# Do you want me ???



## wilfiboy (Sep 18, 2010)

Pee po....scruffy dog


----------



## JoJo (Mar 2, 2011)

Yes I want you xxxx

Peek a Poo


----------



## lady amanda (Nov 26, 2010)

AWE!!!!! that picture is just too cute!!! lol silly girl.


----------



## Von (Nov 1, 2012)

I want her too!! Sweet photo


----------



## dio.ren (Jan 18, 2013)

Too cute


----------



## Marzi (Sep 17, 2012)

Now that is not fair, you got all of my hopes up - I thought excellent a dog that needs a new home, but I suspect you didn't really mean that.... but if you did, YES I DO!


----------



## wilfiboy (Sep 18, 2010)

Ahh Marzi sorry I might just keep her for the time being. She kept popping her head out I had to sit and wait to get a shot. Her muzzle was all over the place and she was covered in dried leaves.
One where I was too late ...










And too early lol....


----------



## Tinman (Apr 23, 2013)

Ha that's great! If you didn't know what you was looking for on the pic you wouldn't see her! X


----------



## Jedicrazy (Apr 26, 2011)

I'll have you Mable . She is camouflaged in that bush with her white mop top!


----------



## MillieDog (Jun 1, 2011)

Lovely picture and I just love the Rock Rose plant, its one of my favourites. Now mixed with a cockapoo - perfect


----------



## wilfiboy (Sep 18, 2010)

MillieDog said:


> Lovely picture and I just love the Rock Rose plant, its one of my favourites. Now mixed with a cockapoo - perfect


Thanks Julie lol I had no idea what it was


----------



## MillieDog (Jun 1, 2011)

wilfiboy said:


> Thanks Julie lol I had no idea what it was


Otherwise known as Cistus. It has many papery flowers that only last a day, but new ones are always coming through.


----------



## Nanci (Mar 1, 2012)

What a great shot!!! That looks beautiful and professional!! What a little doll . . even with a scruffy muzzle!!


----------



## dmgalley (Aug 19, 2012)

I love it. Beautiful pictures!!!


----------



## wilfiboy (Sep 18, 2010)

Nanci said:


> What a great shot!!! That looks beautiful and professional!! What a little doll . . even with a scruffy muzzle!!
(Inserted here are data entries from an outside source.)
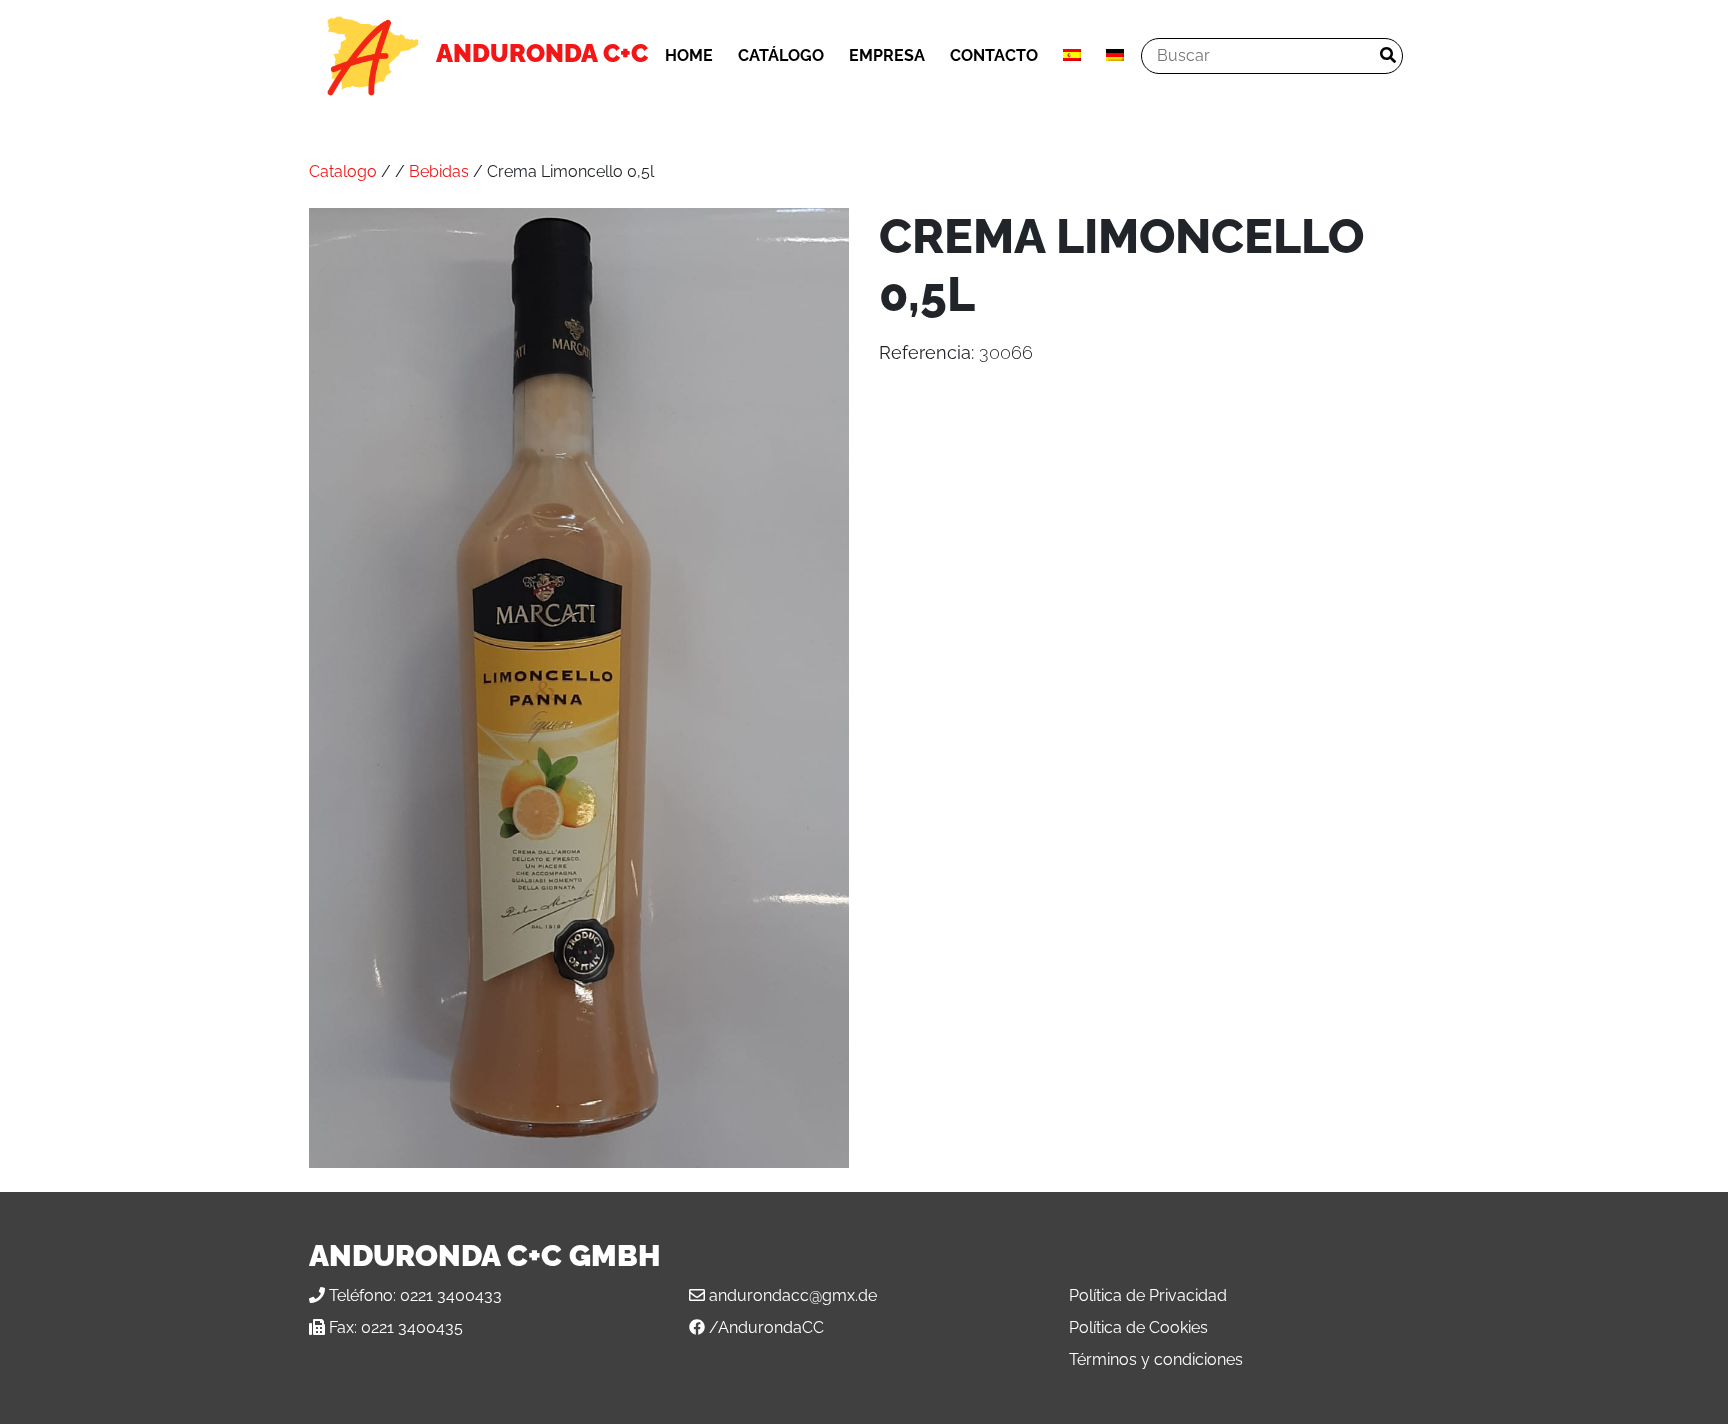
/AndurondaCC (766, 1327)
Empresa (887, 55)
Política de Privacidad (1148, 1295)
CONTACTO (994, 55)
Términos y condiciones (1156, 1359)
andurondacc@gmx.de (793, 1295)
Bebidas (439, 171)
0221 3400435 (412, 1327)
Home (689, 55)
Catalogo (343, 171)
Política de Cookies (1138, 1327)
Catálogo (781, 55)
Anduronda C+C (542, 53)
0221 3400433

Oh Nancy I had to laugh..... My photos are far from professional, infact I look at others shots and wonder how its done, I think I'm well known for rubbish photos xx


----------



## arlo (Mar 11, 2013)

Beautiful picture, she blends in so well. I love the one of the bush and no dog as well as 50% of my photos are of nothing, they seem to decide to move the minute I press the button!


----------



## Diamondgal (Jun 12, 2013)

Love it! How funny x


----------



## DB1 (Jan 20, 2012)

wilfiboy said:


> Oh Nancy I had to laugh..... My photos are far from professional, infact I look at others shots and wonder how its done, I think I'm well known for rubbish photos xx


I just take a million shots and then show the good ones! she looks lovely - and I wouldn't have had a clue what the plant was, I look after a 4 yr old boy and just yesterday he said to me 'those are sweet williams aren't they?' and guess what, I didn't know! (and they were in my garden!).


----------



## RuthMill (Jun 30, 2012)

Isn't she beautiful... Gorgeous coat!


----------